Want a PC With 192 GB of RAM? 353
ericatcw writes "Do you love the smooth, silky performance of a multi-core PC loaded to the gills with the fastest RAM? Take a look at Dell's new Precision T7500 desktop. According to Computerworld, the T7500 will come with 12 memory slots that can accommodate 16 GB of PC-106000 (1333 MHz) DDR3 RAM for a total of 192 GB. Dell's not the only one — Lenovo, Cisco (with blade servers reportedly up to 384 GB in memory) and Apple are all bringing out computers that leverage Intel's new Nehalem architecture to enable unprecedented amounts of RAM. But beware! Despite the depressed DRAM market, loading up on memory could see the cost of RAM eclipse the cost of the rest of your PC by 20-fold or more."
VM's (Score:4, Interesting)
Think of all the VM's you can run.
Re:Hmmm, who needs a hard drive. (Score:3, Interesting)
Or.... you could do like this guy and make a RAID with 24 SSDs: http://www.youtube.com/watch?v=96dWOEa4Djs [youtube.com]
You'd get 6Tb of storage for half the cost of the machine in the article... much more useful, no UPS needed.
Buy the RAM, get the server free! (Score:5, Interesting)

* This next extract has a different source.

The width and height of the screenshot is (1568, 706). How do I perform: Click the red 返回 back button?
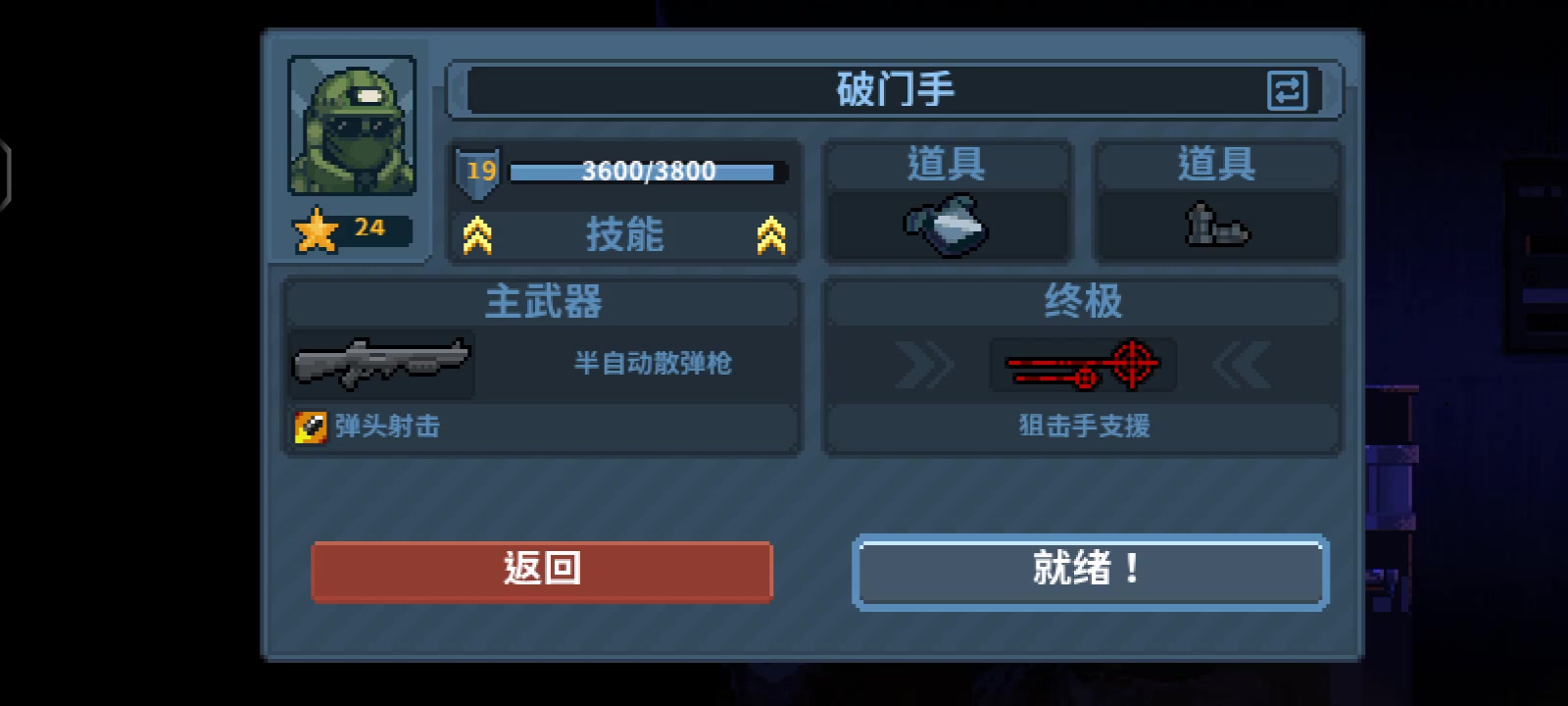pos(542,571)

A few years ago when I was working at IBM, I did a back-of-the-envelope calculation on the price of one of the pSeries line with 256GB of RAM. Given the commodity price for RAM for that kind of hardware, using 8x32GB cards, the cost for the RAM was about $1M USD. Which was about the price we charged for the box, with storage, CPUs, AIX license, etc. It was kind of like "buy the RAM, get the server free".

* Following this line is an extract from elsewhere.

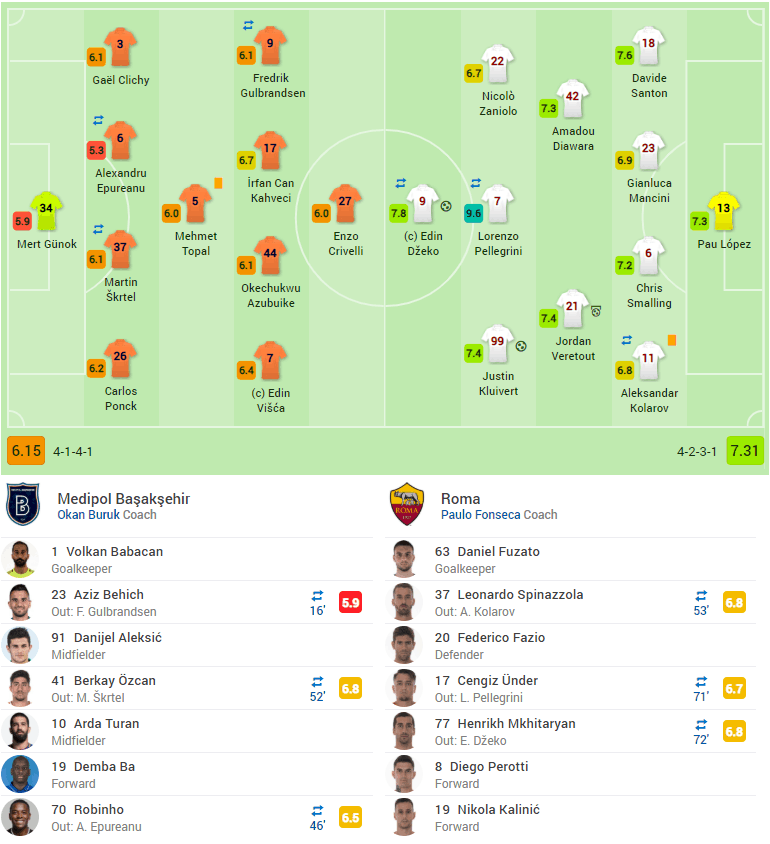Click Pau López's goalkeeper shirt icon
The height and width of the screenshot is (844, 770).
pos(724,211)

GPU extra ram (Score:1, Interesting)
"Maybe once my GeForce/Radeon card has 16 bays"
That's actually a very good idea. If they did make graphics cards where we can put a lot of DDR3 on them, then it would greatly help work in GPGPU/OpenCL/CUDA etc.. which is exactly what people like NVidia want to happen.
Re:Got that? (Score:3, Interesting)
I'm sure the design targets memory intensive applications like VMware ESX virtualization hosting servers. (You could also use Solaris Zones or Xen Server)
With 8-16GB of ram statically assigned to each Guest VM (Virtual Machine), 128GB only covers 7 to 15 hosted Servers (less ESX memory overhead)
If you're doing VDI (Virtualized Desktops with Vista), that's only up to 31 VM PCs per blade.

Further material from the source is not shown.